Héros
de science-fiction
  



Dans les années 1930, les héros des premières BD de science-fiction sont les américains Buck Rogers, Brick Bradford et Flash Gordon. Adeptes des voyages spatio-temporels, ces musculeux aventuriers explorent l’espace à bord de leurs astronefs. Les Européens les imitent dans des conflits interplanétaires (Futuropolis, de Pellos et Martial Cendres, Les Pionniers de l’Espérance, de Raymond Poïvet et Roger Lécureux). Mais dans les années cinquante, le ton change. En plein âge d’or, la littérature de Science Fiction enrichit la panoplie de ces sauveurs de l’univers : psychologie tourmentée, décors élaborés, costumes inédits, extra-terrestres omniprésents. Et alors qu’aux États-Unis les super-héros rassurent toujours les lecteurs, les héros européens, dépourvus de pouvoirs surnaturels, livrent leur angoisse du nucléaire, de la dictature, des manipulations génétiques, etc. Les années 1970 voient les personnages se battre en faveur du pacifisme, de l’écologie, de l’égalité entre les races, du féminisme. La fondation en 1975 de Métal hurlant, journal d’abord consacré à la Science Fiction, marque l’apparition de nouveaux talents.
La science-fiction est un genre qui compte de nombreuses " galaxies ". On distingue le space opera (épopée intergalactique), l’heroïc fantasy (chronique des temps barbares, riche de sortilèges et de malédictions), le polar Science Fiction, la saga mystique, la politique-fiction, ou encore l’anticipation scientifique à la Jules Verne.
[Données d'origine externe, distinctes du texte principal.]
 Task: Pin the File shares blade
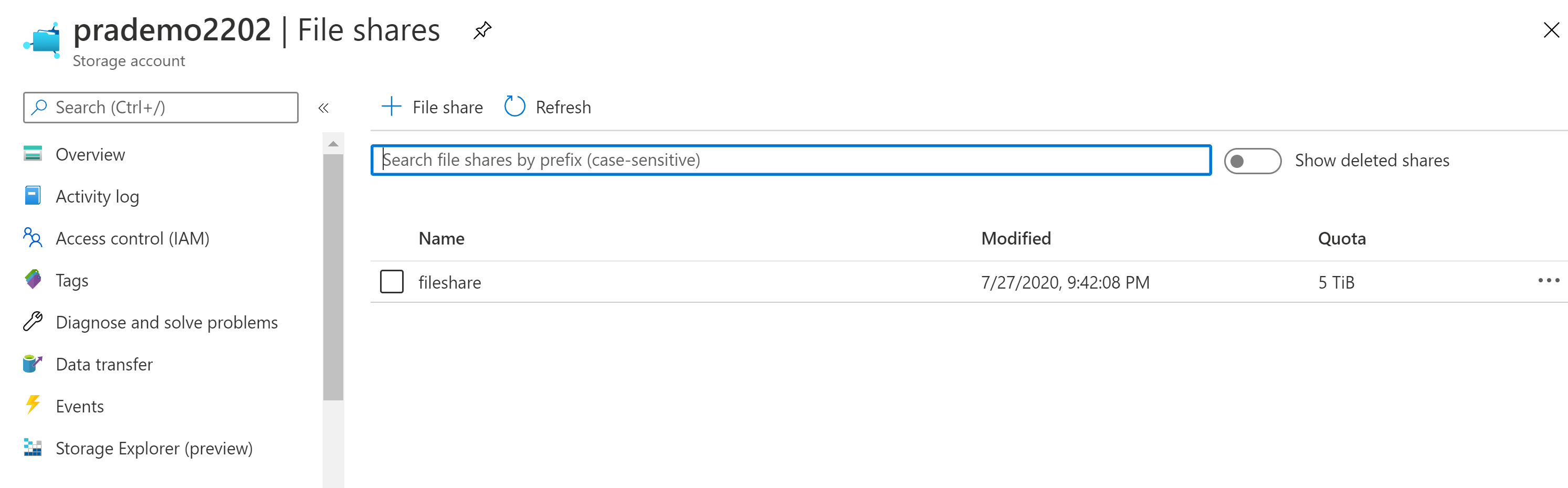point(482,30)
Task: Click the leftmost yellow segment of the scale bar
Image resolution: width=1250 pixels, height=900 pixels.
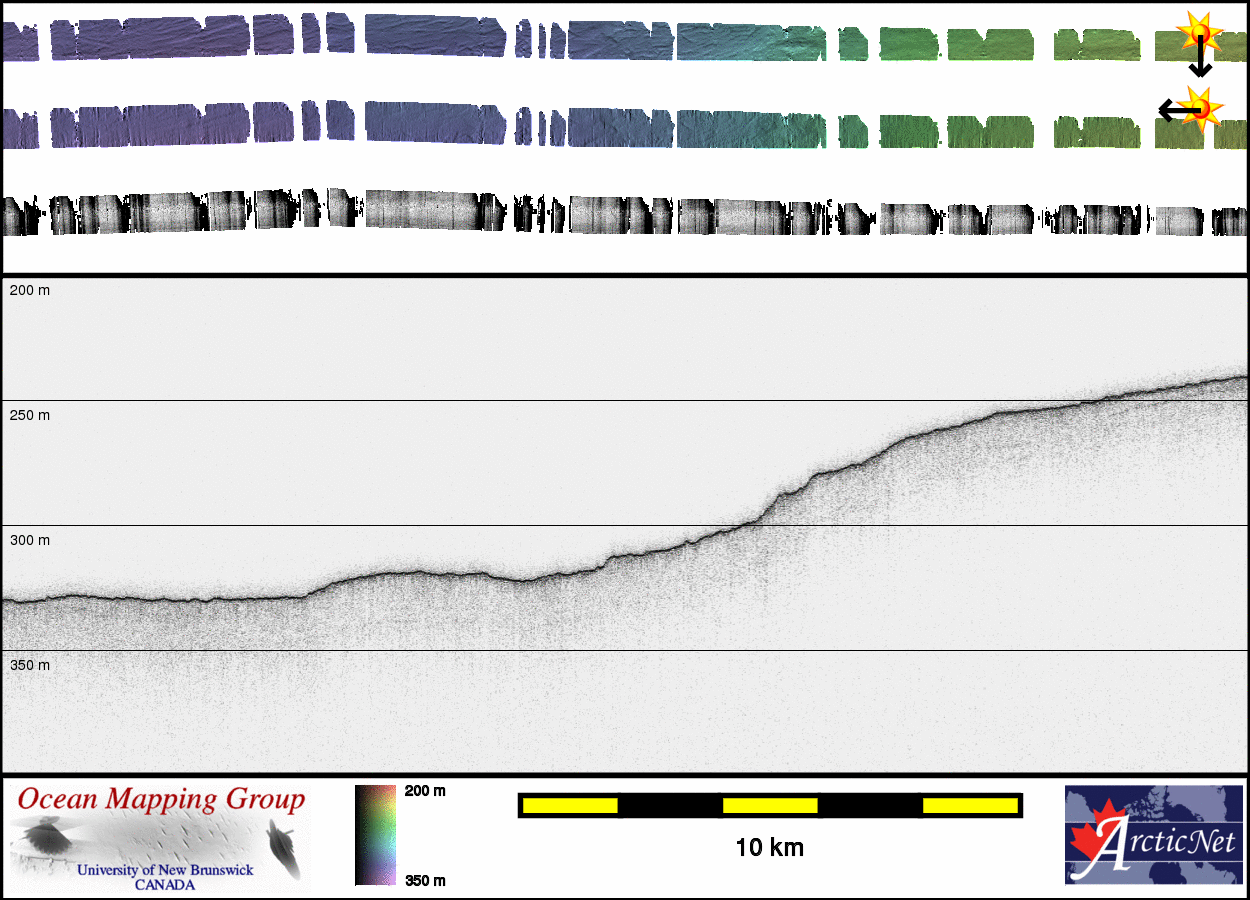Action: [x=569, y=805]
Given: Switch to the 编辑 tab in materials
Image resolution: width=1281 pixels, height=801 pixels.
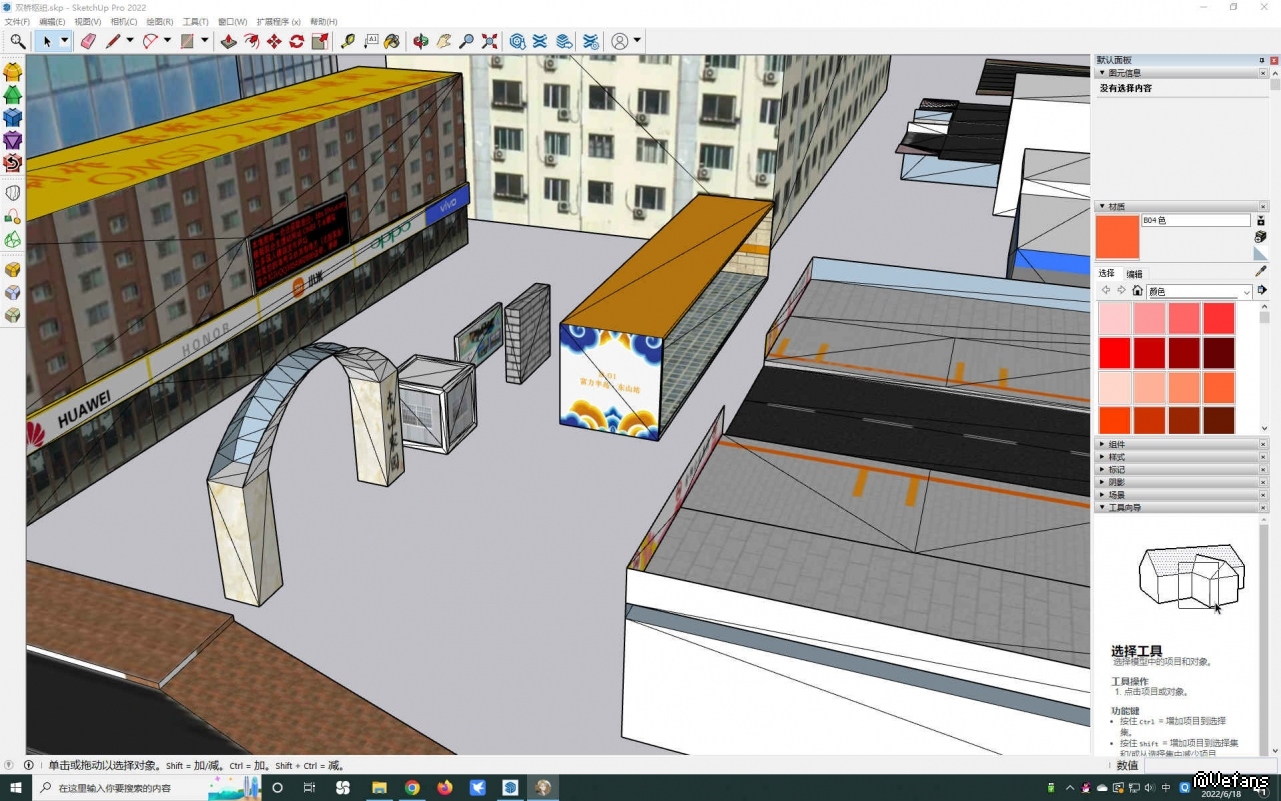Looking at the screenshot, I should point(1134,274).
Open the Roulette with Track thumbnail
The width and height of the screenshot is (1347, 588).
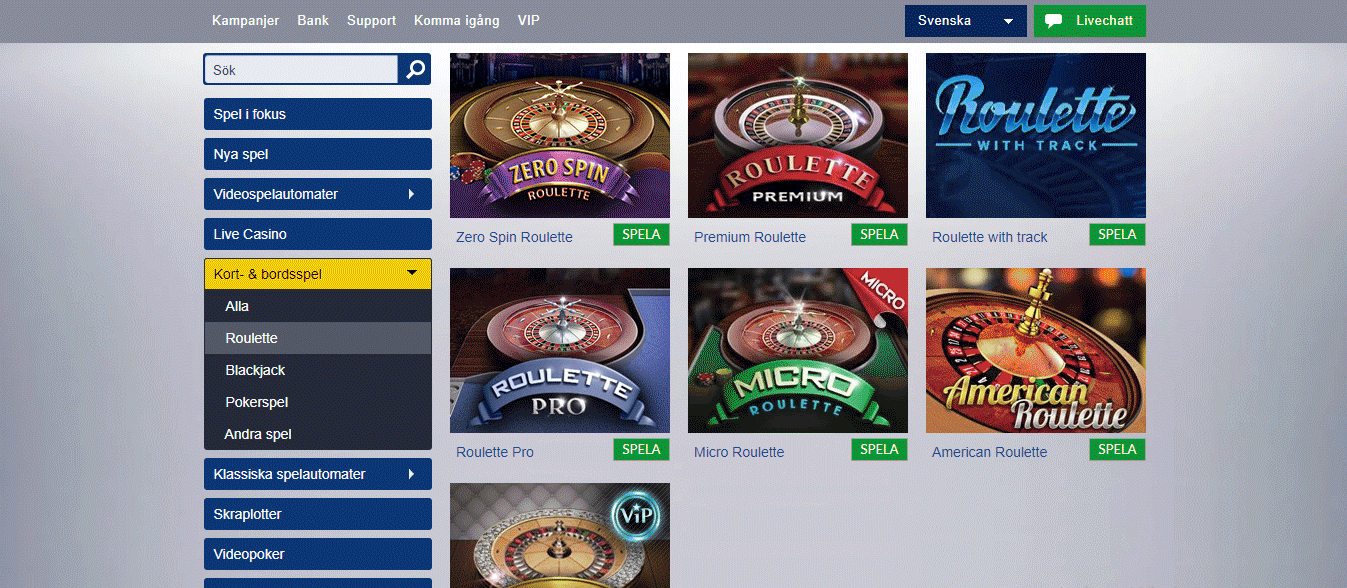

Le héros face à son double 



Le héros de science-fiction participe souvent du mythe de l’éternel retour : non seulement il est le sujet de plusieurs albums, mais il revient parfois, après un long parcours initiatique, à son point de départ. Sans devenir immortel, faculté laissée aux dieux anthropomorphes et manichéens, il peut vivre l’expérience douloureuse d’une rencontre avec son double et connaître une multiplication - parfois dramatique, parfois comique ? de sa présence, symptomatique de ce don d’ubiquité constitutif du héros de BD. Barbarella (Jean-Claude Forest, 1964), rencontre la Méduse, qui au lieu de la pétrifier, copie son visage pour capter sa jeunesse. Nikopol (Enki Bilal, La Foire aux Immortels), retrouve son fils, qui, par un paradoxe temporel, est son jumeau. Nike (Le Sommeil du Monstre) croise son clone. John Difool doit faire face à des millions d’enfants à son image, entre deux expériences de métamorphose. Car le héros peut subir des modifications physiques aussi variées que ses voyages dans le temps et l’espace.

Une cité en terre et ciel

La ville est un passage obligé pour le héros, très sensible à son ambiance. Au long de ses dix-sept aventures, Valérian parcourt près de soixante cités, sans compter " Point Central ", la station spatiale cosmopolite. Dans Les Murailles de Samaris, François Schuiten, issu d’une famille d’architectes, et Benoît Peeters montrent leur héros errant à l’intérieur d’une ville où les maisons s’avèrent être des toiles peintes et les habitants des trompe-l’œil. Philippe Druillet, surnommé " l’architecte spatial ", bâtit des citadelles baroques pour des habitants multiformes. Quant à Enki Bilal, il semble pétrifier ses héros à l’image de ses villes en ruines, où flottent des brumes évanescentes.
  

La conquête de l'espace en quelques dates
  

1954 : pilote de la Royal Air Force, Jeff Hawke, à bord d’un avion supersonique, percute une colonie d’extra-terrestres (Sydney Jordan).
1964 : Christopher Cavallieri et Valérie Haurèle sortent de leur hibernation pour affronter des rats volants et télépathes (Paul Gillon et Jean-Claude Forest, Les Naufragés du temps).
1967 : Valérian, agent spatio-temporel, lutte, avec sa compagne Lauréline, contre les pirates du voyage dans le temps (Jean-Claude Mézières et Pierre Christin).
1970 : Lone Sloane, baroudeur solitaire aux yeux rouges, vagabonde dans l’espace inter-galactique à la recherche de la planète Terre (Philippe Druillet).
1973 : Axle Munshine, diplomate plénipotentiaire, franchit illégalement la porte des rêves (Christian Godard et Julio Ribera, Le Vagabond des limbes).
1980 : John Difool, minable et maladroit détective privé de classe R, est réquisitionné par l’Incal-Lumière pour défier la Ténèbre (Moebius et Alexandro Jodorowsky).
1980 : le dieu Horus investit la personne d’Alcide Nikopol (Enki Bilal, La Foire aux Immortels).
1987 : le tailleur de pierre Giovanni trouve une passerelle entre notre monde et celui des cités obscures (François Schuiten et Benoît Peeters).